-- Exercise directions --
Write out exactly the lines below that run from the one containing "I agree (933, 36)" through the one containing "Submission Guidelines (160, 190)", both included, with no other lines.

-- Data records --
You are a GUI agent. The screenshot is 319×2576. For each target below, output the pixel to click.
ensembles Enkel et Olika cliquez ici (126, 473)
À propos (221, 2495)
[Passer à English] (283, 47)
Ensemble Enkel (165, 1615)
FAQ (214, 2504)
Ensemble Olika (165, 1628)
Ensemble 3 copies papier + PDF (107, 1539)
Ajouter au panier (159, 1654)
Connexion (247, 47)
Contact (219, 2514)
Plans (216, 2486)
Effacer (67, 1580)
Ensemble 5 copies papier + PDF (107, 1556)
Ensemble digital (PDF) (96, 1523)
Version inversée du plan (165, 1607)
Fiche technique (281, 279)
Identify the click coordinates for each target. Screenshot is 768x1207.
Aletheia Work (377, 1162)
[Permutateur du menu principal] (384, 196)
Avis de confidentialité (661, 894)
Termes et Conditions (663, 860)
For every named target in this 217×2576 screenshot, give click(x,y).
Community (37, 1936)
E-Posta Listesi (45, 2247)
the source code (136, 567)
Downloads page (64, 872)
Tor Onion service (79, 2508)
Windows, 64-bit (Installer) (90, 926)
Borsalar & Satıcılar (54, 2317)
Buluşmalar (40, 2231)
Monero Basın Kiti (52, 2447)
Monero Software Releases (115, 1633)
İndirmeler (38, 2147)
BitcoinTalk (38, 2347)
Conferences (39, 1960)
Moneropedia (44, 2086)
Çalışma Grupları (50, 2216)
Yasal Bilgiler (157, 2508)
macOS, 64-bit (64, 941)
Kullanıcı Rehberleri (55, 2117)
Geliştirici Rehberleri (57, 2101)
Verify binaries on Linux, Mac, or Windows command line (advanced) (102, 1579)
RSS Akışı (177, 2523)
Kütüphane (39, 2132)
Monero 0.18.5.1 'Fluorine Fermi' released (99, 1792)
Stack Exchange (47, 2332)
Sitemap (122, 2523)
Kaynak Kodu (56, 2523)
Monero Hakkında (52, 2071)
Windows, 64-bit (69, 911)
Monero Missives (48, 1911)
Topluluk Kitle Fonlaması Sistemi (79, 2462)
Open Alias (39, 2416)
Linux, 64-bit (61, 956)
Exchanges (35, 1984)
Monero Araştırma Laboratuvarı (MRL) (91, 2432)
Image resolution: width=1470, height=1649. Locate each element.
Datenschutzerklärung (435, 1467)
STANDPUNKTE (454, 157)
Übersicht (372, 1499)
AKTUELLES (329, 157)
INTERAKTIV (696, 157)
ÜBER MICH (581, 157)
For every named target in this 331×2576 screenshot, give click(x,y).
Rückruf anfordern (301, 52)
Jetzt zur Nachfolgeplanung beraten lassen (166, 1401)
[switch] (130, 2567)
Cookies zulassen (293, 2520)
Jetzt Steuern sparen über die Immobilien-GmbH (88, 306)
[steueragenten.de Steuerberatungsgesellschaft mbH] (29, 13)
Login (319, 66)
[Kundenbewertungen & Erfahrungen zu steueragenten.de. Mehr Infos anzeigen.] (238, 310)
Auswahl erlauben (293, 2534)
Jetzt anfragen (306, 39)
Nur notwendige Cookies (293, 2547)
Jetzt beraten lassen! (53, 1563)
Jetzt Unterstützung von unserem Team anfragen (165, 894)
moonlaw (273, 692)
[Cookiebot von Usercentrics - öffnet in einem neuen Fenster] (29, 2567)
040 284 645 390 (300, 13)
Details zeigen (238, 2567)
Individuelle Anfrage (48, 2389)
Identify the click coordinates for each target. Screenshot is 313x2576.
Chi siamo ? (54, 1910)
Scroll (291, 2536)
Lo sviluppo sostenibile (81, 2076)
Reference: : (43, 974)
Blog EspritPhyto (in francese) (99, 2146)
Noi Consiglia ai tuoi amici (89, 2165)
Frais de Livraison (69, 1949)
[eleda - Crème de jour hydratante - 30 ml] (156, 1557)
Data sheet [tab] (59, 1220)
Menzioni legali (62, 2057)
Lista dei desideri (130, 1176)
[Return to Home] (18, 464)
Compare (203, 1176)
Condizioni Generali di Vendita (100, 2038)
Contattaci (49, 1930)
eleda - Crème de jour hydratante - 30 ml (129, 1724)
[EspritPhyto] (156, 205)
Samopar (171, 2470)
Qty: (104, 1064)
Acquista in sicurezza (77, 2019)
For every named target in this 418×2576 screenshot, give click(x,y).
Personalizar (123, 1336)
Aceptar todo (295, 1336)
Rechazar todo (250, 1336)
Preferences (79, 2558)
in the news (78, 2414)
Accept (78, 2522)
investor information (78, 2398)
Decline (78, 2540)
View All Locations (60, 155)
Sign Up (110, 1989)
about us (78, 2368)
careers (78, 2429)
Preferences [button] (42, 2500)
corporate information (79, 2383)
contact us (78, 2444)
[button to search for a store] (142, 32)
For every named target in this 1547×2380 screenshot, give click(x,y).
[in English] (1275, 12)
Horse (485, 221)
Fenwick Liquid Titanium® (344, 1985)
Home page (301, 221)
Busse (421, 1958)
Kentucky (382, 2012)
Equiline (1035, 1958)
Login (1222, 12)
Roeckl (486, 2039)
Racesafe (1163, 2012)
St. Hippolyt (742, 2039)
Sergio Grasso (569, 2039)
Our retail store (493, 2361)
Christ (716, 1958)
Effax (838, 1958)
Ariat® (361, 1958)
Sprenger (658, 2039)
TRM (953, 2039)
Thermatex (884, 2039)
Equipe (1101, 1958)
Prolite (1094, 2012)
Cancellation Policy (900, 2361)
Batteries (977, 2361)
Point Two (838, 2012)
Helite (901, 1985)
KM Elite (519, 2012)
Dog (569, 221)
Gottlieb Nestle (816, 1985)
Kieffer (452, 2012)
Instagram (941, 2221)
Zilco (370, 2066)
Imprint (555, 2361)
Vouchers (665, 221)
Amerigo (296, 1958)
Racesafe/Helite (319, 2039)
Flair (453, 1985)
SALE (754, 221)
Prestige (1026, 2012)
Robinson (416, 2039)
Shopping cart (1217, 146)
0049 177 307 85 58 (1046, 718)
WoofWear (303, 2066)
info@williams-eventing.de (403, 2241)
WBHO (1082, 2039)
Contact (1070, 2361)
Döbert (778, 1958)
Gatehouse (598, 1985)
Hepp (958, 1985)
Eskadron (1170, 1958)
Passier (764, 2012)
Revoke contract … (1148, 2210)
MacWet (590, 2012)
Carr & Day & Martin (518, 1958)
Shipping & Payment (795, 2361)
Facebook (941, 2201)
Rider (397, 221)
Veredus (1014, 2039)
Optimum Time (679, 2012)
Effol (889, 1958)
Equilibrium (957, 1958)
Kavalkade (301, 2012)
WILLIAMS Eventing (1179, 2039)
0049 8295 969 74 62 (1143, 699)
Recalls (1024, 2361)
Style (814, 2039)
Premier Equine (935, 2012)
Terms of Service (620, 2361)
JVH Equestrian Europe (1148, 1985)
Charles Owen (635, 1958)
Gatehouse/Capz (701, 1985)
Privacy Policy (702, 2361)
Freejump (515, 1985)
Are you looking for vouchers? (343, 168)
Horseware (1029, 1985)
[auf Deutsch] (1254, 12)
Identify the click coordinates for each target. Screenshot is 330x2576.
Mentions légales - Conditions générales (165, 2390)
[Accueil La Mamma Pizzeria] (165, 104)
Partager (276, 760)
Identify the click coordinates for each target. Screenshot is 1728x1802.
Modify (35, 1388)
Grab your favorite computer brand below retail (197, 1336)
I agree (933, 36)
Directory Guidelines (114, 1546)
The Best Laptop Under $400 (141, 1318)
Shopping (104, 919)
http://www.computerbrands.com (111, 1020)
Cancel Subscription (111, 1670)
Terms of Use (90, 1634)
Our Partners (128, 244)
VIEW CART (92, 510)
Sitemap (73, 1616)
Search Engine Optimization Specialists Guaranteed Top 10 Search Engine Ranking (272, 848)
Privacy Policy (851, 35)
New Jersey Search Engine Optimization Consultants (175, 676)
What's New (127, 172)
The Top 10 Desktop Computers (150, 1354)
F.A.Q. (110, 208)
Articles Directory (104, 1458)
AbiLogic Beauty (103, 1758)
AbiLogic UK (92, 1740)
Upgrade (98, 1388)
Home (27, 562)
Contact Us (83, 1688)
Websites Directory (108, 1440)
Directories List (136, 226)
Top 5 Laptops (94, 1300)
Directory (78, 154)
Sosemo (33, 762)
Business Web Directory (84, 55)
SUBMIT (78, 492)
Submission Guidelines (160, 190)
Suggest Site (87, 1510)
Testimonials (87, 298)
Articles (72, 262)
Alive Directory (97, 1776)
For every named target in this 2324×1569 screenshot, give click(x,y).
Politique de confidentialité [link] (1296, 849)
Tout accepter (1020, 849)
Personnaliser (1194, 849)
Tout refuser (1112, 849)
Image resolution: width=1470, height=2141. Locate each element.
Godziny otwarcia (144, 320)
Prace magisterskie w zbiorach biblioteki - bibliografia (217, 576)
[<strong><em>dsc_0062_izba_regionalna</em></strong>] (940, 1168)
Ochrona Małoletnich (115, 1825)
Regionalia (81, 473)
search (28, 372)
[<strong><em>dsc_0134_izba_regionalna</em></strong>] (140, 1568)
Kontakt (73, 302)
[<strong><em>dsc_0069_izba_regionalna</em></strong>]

-- Answer below --
I agree (933, 36)
Directory Guidelines (114, 1546)
The Best Laptop Under $400 (141, 1318)
Shopping (104, 919)
http://www.computerbrands.com (111, 1020)
Cancel Subscription (111, 1670)
Terms of Use (90, 1634)
Our Partners (128, 244)
VIEW CART (92, 510)
Sitemap (73, 1616)
Search Engine Optimization Specialists Guaranteed Top 10 Search Engine Ranking (272, 848)
Privacy Policy (851, 35)
New Jersey Search Engine Optimization Consultants (175, 676)
What's New (127, 172)
The Top 10 Desktop Computers (150, 1354)
F.A.Q. (110, 208)
Articles Directory (104, 1458)
AbiLogic Beauty (103, 1758)
AbiLogic UK (92, 1740)
Upgrade (98, 1388)
Home (27, 562)
Contact Us (83, 1688)
Websites Directory (108, 1440)
Directories List (136, 226)
Top 5 Laptops (94, 1300)
Directory (78, 154)
Sosemo (33, 762)
Business Web Directory (84, 55)
SUBMIT (78, 492)
Submission Guidelines (160, 190)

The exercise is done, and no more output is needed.